▶ [Information supplied]:
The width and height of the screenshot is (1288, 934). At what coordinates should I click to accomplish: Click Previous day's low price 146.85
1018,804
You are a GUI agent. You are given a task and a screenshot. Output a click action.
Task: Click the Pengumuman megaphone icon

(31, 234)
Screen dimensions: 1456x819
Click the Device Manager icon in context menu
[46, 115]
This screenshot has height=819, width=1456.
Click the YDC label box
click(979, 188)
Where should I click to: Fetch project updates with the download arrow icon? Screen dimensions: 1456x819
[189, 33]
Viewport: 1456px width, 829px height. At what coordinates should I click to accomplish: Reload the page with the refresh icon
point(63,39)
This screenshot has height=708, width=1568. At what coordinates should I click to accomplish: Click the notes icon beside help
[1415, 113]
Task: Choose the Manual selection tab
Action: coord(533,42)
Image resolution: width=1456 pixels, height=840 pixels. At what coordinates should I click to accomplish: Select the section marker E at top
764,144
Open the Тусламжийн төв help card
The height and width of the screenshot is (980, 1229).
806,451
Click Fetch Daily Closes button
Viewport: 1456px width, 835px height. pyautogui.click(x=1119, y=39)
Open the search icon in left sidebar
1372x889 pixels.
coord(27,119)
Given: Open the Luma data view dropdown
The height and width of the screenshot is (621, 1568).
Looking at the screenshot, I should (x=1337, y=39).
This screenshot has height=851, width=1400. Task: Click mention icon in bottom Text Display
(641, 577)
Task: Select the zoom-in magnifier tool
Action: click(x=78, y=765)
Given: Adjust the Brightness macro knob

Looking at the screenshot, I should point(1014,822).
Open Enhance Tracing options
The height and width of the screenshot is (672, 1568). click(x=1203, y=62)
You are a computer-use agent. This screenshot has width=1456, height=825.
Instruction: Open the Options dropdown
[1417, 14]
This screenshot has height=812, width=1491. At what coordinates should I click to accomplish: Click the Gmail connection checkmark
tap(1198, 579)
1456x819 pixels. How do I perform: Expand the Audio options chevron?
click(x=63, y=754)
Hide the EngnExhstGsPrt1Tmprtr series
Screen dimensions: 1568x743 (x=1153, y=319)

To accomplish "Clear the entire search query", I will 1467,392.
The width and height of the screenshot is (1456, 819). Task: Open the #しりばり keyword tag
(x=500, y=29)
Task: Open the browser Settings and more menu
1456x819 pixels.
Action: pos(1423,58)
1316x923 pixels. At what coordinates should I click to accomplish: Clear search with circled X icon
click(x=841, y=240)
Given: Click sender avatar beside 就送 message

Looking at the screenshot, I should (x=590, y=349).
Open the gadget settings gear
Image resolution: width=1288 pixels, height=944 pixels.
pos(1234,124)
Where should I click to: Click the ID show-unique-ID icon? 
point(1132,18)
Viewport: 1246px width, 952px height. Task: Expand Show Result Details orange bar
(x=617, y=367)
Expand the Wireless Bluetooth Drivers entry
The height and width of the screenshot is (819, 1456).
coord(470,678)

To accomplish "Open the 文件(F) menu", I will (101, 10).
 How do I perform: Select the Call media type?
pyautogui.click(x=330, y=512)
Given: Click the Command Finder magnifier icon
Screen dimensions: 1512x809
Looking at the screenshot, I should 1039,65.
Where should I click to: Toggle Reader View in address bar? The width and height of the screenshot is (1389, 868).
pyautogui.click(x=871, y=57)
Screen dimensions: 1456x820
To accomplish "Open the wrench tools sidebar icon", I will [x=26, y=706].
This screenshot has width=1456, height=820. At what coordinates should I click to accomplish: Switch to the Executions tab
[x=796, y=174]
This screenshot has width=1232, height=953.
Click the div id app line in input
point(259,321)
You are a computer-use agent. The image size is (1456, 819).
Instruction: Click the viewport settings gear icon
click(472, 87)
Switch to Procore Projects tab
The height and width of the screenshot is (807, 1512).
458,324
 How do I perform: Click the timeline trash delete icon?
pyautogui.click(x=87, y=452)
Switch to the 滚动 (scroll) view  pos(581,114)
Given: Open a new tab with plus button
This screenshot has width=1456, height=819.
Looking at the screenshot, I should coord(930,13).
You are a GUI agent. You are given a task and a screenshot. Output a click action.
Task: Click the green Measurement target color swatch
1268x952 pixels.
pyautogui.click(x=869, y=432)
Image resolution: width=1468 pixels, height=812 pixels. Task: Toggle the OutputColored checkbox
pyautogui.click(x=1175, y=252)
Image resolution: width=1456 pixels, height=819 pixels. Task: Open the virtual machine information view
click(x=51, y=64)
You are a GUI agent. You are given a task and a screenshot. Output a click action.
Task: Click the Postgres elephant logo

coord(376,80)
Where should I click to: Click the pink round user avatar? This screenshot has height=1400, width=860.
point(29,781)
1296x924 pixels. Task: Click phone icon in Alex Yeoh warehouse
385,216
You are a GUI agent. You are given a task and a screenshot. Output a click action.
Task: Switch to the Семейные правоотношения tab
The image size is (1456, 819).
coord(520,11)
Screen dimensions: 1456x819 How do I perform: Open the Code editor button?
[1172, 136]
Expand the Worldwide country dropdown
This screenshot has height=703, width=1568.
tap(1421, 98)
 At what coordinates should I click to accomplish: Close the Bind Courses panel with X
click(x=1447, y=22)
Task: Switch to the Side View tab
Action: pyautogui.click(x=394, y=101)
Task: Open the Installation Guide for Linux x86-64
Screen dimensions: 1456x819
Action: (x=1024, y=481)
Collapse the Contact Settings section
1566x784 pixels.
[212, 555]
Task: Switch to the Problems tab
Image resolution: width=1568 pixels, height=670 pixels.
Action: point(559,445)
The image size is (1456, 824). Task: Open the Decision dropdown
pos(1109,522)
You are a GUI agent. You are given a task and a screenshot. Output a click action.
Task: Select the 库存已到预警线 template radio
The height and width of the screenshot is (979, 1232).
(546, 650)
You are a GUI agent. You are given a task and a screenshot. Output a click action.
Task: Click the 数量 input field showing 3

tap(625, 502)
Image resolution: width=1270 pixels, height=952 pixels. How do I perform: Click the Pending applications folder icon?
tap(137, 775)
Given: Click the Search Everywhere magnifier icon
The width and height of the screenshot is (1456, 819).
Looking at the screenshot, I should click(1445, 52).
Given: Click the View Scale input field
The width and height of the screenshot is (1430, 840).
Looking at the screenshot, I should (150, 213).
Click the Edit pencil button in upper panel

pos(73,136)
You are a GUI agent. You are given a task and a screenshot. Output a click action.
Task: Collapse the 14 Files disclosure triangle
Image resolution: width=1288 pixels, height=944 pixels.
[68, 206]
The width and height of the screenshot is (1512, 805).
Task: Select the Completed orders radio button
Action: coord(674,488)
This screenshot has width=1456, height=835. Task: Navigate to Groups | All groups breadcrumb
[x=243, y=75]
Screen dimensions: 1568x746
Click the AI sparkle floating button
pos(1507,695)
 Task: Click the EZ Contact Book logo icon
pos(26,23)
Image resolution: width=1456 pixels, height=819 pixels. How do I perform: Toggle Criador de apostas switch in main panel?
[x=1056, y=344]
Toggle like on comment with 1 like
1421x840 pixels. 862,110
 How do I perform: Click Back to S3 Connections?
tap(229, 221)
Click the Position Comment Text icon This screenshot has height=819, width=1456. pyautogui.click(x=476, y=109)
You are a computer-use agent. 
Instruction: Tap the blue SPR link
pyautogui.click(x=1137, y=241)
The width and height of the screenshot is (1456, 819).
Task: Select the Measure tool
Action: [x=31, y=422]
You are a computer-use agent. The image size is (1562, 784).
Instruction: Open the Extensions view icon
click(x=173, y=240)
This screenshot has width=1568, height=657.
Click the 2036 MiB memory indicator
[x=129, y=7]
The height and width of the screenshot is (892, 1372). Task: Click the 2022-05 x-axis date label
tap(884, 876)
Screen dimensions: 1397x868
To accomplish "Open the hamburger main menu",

▶ [Exercise goal]: Please copy out each entry exactly as it appears above.

▶ [Answer section]:
The width and height of the screenshot is (1288, 934). At what coordinates should I click to accomplish: Click Previous day's low price 146.85
1018,804
You are a GUI agent. You are given a task and a screenshot. Output a click action.
Task: Click the Pengumuman megaphone icon

(31, 234)
Screen dimensions: 1456x819
Click the Device Manager icon in context menu
[46, 115]
This screenshot has height=819, width=1456.
Click the YDC label box
click(979, 188)
Where should I click to: Fetch project updates with the download arrow icon? Screen dimensions: 1456x819
[189, 33]
Viewport: 1456px width, 829px height. At what coordinates should I click to accomplish: Reload the page with the refresh icon
point(63,39)
This screenshot has height=708, width=1568. At what coordinates should I click to accomplish: Click the notes icon beside help
[1415, 113]
Task: Choose the Manual selection tab
Action: coord(533,42)
Image resolution: width=1456 pixels, height=840 pixels. At what coordinates should I click to accomplish: Select the section marker E at top
764,144
Open the Тусламжийн төв help card
The height and width of the screenshot is (980, 1229).
806,451
Click Fetch Daily Closes button
Viewport: 1456px width, 835px height. pyautogui.click(x=1119, y=39)
Open the search icon in left sidebar
1372x889 pixels.
coord(27,119)
Given: Open the Luma data view dropdown
The height and width of the screenshot is (621, 1568).
Looking at the screenshot, I should (x=1337, y=39).
This screenshot has height=851, width=1400. Task: Click mention icon in bottom Text Display
(641, 577)
Task: Select the zoom-in magnifier tool
Action: click(x=78, y=765)
Given: Adjust the Brightness macro knob

Looking at the screenshot, I should point(1014,822).
Open Enhance Tracing options
The height and width of the screenshot is (672, 1568). click(x=1203, y=62)
You are a computer-use agent. This screenshot has width=1456, height=825.
Instruction: Open the Options dropdown
[1417, 14]
This screenshot has height=812, width=1491. At what coordinates should I click to accomplish: Click the Gmail connection checkmark
tap(1198, 579)
1456x819 pixels. How do I perform: Expand the Audio options chevron?
click(x=63, y=754)
Hide the EngnExhstGsPrt1Tmprtr series
Screen dimensions: 1568x743 (x=1153, y=319)

To accomplish "Clear the entire search query", I will 1467,392.
The width and height of the screenshot is (1456, 819). Task: Open the #しりばり keyword tag
(x=500, y=29)
Task: Open the browser Settings and more menu
1456x819 pixels.
Action: pos(1423,58)
1316x923 pixels. At what coordinates should I click to accomplish: Clear search with circled X icon
click(x=841, y=240)
Given: Click sender avatar beside 就送 message

Looking at the screenshot, I should (x=590, y=349).
Open the gadget settings gear
Image resolution: width=1288 pixels, height=944 pixels.
pos(1234,124)
Where should I click to: Click the ID show-unique-ID icon? 
point(1132,18)
Viewport: 1246px width, 952px height. Task: Expand Show Result Details orange bar
(x=617, y=367)
Expand the Wireless Bluetooth Drivers entry
The height and width of the screenshot is (819, 1456).
coord(470,678)

To accomplish "Open the 文件(F) menu", I will (101, 10).
 How do I perform: Select the Call media type?
pyautogui.click(x=330, y=512)
Given: Click the Command Finder magnifier icon
Screen dimensions: 1512x809
Looking at the screenshot, I should 1039,65.
Where should I click to: Toggle Reader View in address bar? The width and height of the screenshot is (1389, 868).
pyautogui.click(x=871, y=57)
Screen dimensions: 1456x820
To accomplish "Open the wrench tools sidebar icon", I will [x=26, y=706].
This screenshot has width=1456, height=820. At what coordinates should I click to accomplish: Switch to the Executions tab
[x=796, y=174]
This screenshot has width=1232, height=953.
Click the div id app line in input
point(259,321)
You are a computer-use agent. The image size is (1456, 819).
Instruction: Click the viewport settings gear icon
click(472, 87)
Switch to Procore Projects tab
The height and width of the screenshot is (807, 1512).
458,324
 How do I perform: Click the timeline trash delete icon?
pyautogui.click(x=87, y=452)
Switch to the 滚动 (scroll) view  pos(581,114)
Given: Open a new tab with plus button
This screenshot has width=1456, height=819.
Looking at the screenshot, I should coord(930,13).
You are a GUI agent. You are given a task and a screenshot. Output a click action.
Task: Click the green Measurement target color swatch
1268x952 pixels.
pyautogui.click(x=869, y=432)
Image resolution: width=1468 pixels, height=812 pixels. Task: Toggle the OutputColored checkbox
pyautogui.click(x=1175, y=252)
Image resolution: width=1456 pixels, height=819 pixels. Task: Open the virtual machine information view
click(x=51, y=64)
You are a GUI agent. You are given a task and a screenshot. Output a click action.
Task: Click the Postgres elephant logo

coord(376,80)
Where should I click to: Click the pink round user avatar? This screenshot has height=1400, width=860.
point(29,781)
1296x924 pixels. Task: Click phone icon in Alex Yeoh warehouse
385,216
You are a GUI agent. You are given a task and a screenshot. Output a click action.
Task: Switch to the Семейные правоотношения tab
The image size is (1456, 819).
coord(520,11)
Screen dimensions: 1456x819 How do I perform: Open the Code editor button?
[1172, 136]
Expand the Worldwide country dropdown
This screenshot has height=703, width=1568.
tap(1421, 98)
 At what coordinates should I click to accomplish: Close the Bind Courses panel with X
click(x=1447, y=22)
Task: Switch to the Side View tab
Action: pyautogui.click(x=394, y=101)
Task: Open the Installation Guide for Linux x86-64
Screen dimensions: 1456x819
Action: (x=1024, y=481)
Collapse the Contact Settings section
1566x784 pixels.
[212, 555]
Task: Switch to the Problems tab
Image resolution: width=1568 pixels, height=670 pixels.
Action: point(559,445)
The image size is (1456, 824). Task: Open the Decision dropdown
pos(1109,522)
You are a GUI agent. You are given a task and a screenshot. Output a click action.
Task: Select the 库存已到预警线 template radio
The height and width of the screenshot is (979, 1232).
(546, 650)
You are a GUI agent. You are given a task and a screenshot. Output a click action.
Task: Click the 数量 input field showing 3

tap(625, 502)
Image resolution: width=1270 pixels, height=952 pixels. How do I perform: Click the Pending applications folder icon?
tap(137, 775)
Given: Click the Search Everywhere magnifier icon
The width and height of the screenshot is (1456, 819).
Looking at the screenshot, I should click(1445, 52).
Given: Click the View Scale input field
The width and height of the screenshot is (1430, 840).
Looking at the screenshot, I should (150, 213).
Click the Edit pencil button in upper panel

pos(73,136)
You are a GUI agent. You are given a task and a screenshot. Output a click action.
Task: Collapse the 14 Files disclosure triangle
Image resolution: width=1288 pixels, height=944 pixels.
[68, 206]
The width and height of the screenshot is (1512, 805).
Task: Select the Completed orders radio button
Action: coord(674,488)
This screenshot has width=1456, height=835. Task: Navigate to Groups | All groups breadcrumb
[x=243, y=75]
Screen dimensions: 1568x746
Click the AI sparkle floating button
pos(1507,695)
 Task: Click the EZ Contact Book logo icon
pos(26,23)
Image resolution: width=1456 pixels, height=819 pixels. How do I perform: Toggle Criador de apostas switch in main panel?
[x=1056, y=344]
Toggle like on comment with 1 like
1421x840 pixels. 862,110
 How do I perform: Click Back to S3 Connections?
tap(229, 221)
Click the Position Comment Text icon This screenshot has height=819, width=1456. pyautogui.click(x=476, y=109)
You are a computer-use agent. 
Instruction: Tap the blue SPR link
pyautogui.click(x=1137, y=241)
The width and height of the screenshot is (1456, 819).
Task: Select the Measure tool
Action: [x=31, y=422]
You are a computer-use agent. The image size is (1562, 784).
Instruction: Open the Extensions view icon
click(x=173, y=240)
This screenshot has width=1568, height=657.
Click the 2036 MiB memory indicator
[x=129, y=7]
The height and width of the screenshot is (892, 1372). Task: Click the 2022-05 x-axis date label
tap(884, 876)
Screen dimensions: 1397x868
To accomplish "Open the hamburger main menu",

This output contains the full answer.